Stated task
Return each line in the records below that contains the word "Instruction".

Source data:
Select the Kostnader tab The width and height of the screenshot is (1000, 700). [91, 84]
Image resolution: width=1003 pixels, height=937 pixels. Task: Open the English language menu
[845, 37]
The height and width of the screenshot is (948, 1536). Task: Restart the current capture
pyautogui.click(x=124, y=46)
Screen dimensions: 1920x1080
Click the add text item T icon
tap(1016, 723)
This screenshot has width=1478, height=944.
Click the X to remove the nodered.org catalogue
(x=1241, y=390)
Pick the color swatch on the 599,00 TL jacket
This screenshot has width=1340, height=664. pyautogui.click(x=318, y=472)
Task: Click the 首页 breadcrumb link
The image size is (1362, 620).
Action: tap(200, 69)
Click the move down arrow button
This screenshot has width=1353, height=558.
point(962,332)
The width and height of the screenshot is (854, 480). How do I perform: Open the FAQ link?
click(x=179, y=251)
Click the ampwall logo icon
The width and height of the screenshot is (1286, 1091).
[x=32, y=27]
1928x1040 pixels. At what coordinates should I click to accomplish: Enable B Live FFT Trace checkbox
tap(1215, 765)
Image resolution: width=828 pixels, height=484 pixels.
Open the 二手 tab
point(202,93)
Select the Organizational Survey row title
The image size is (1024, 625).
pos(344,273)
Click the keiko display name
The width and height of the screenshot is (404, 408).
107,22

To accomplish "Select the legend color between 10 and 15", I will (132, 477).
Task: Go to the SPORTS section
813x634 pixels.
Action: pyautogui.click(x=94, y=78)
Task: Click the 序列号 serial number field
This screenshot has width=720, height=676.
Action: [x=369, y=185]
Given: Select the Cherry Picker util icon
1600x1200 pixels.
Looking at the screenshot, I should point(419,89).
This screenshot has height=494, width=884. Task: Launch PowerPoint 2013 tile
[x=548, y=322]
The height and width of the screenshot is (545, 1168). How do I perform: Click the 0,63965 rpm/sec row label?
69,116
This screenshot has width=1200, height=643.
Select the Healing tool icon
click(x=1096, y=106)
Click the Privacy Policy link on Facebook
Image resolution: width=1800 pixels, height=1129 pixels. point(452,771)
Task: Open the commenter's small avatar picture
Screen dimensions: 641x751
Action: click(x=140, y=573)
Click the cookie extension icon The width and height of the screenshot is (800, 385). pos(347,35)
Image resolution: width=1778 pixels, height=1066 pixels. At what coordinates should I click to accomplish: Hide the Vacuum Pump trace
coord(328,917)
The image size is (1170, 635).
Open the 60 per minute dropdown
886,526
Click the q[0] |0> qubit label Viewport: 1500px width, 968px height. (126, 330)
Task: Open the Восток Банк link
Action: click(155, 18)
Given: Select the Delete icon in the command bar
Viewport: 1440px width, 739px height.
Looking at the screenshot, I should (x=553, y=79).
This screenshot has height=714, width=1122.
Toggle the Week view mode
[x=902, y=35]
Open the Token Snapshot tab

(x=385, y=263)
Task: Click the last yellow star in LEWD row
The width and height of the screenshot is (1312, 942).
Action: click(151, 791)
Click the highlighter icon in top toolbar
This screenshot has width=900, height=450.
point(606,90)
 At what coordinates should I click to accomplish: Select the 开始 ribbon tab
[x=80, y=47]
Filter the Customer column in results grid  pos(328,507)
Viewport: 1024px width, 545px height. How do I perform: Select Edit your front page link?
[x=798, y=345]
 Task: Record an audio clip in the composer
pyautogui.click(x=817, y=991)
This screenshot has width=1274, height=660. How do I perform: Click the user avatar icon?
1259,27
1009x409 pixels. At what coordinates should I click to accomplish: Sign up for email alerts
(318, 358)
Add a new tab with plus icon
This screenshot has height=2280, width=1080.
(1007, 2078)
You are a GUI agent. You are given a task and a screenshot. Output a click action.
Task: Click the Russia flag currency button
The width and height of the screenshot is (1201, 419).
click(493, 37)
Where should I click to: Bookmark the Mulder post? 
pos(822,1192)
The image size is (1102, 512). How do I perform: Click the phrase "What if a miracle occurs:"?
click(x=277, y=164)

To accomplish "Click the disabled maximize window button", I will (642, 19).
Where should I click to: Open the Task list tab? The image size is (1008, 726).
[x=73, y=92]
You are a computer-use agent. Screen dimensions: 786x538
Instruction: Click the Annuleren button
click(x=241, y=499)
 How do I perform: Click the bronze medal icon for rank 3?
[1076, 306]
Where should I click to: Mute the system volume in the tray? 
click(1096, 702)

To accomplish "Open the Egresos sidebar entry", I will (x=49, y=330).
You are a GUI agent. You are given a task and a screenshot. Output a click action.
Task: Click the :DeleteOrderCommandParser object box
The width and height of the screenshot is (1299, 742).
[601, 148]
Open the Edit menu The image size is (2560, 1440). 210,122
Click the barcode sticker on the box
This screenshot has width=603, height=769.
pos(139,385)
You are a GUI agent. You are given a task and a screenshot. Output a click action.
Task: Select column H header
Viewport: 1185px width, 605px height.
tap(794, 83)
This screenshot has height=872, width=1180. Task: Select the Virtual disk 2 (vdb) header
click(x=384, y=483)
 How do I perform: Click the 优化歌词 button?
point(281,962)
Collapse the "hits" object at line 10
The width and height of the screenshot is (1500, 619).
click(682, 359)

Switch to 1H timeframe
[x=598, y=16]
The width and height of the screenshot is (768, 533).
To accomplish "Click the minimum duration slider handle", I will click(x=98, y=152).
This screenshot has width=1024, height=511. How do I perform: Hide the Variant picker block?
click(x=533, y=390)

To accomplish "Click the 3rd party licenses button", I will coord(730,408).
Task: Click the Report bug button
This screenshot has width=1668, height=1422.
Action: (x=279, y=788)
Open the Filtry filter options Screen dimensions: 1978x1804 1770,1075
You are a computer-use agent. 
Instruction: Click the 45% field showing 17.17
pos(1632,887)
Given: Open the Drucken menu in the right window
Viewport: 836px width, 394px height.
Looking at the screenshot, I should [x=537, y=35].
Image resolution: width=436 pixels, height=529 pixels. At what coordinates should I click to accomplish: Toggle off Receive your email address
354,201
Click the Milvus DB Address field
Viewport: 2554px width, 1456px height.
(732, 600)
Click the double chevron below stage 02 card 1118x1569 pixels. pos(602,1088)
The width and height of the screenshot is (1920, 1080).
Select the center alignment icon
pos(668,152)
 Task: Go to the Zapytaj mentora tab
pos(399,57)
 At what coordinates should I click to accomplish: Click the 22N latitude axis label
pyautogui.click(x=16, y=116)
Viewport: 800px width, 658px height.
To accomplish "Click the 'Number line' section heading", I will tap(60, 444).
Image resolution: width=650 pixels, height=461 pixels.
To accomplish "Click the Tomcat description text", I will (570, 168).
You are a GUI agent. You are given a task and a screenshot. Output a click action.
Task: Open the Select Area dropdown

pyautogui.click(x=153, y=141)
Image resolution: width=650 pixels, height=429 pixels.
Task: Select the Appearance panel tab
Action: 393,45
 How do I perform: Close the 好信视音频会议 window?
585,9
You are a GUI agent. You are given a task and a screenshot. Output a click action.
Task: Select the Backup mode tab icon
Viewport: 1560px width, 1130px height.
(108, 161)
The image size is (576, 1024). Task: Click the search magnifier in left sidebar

Answer to the task
Instruction: Click the Annuleren button
Instruction: Click the 45% field showing 17.17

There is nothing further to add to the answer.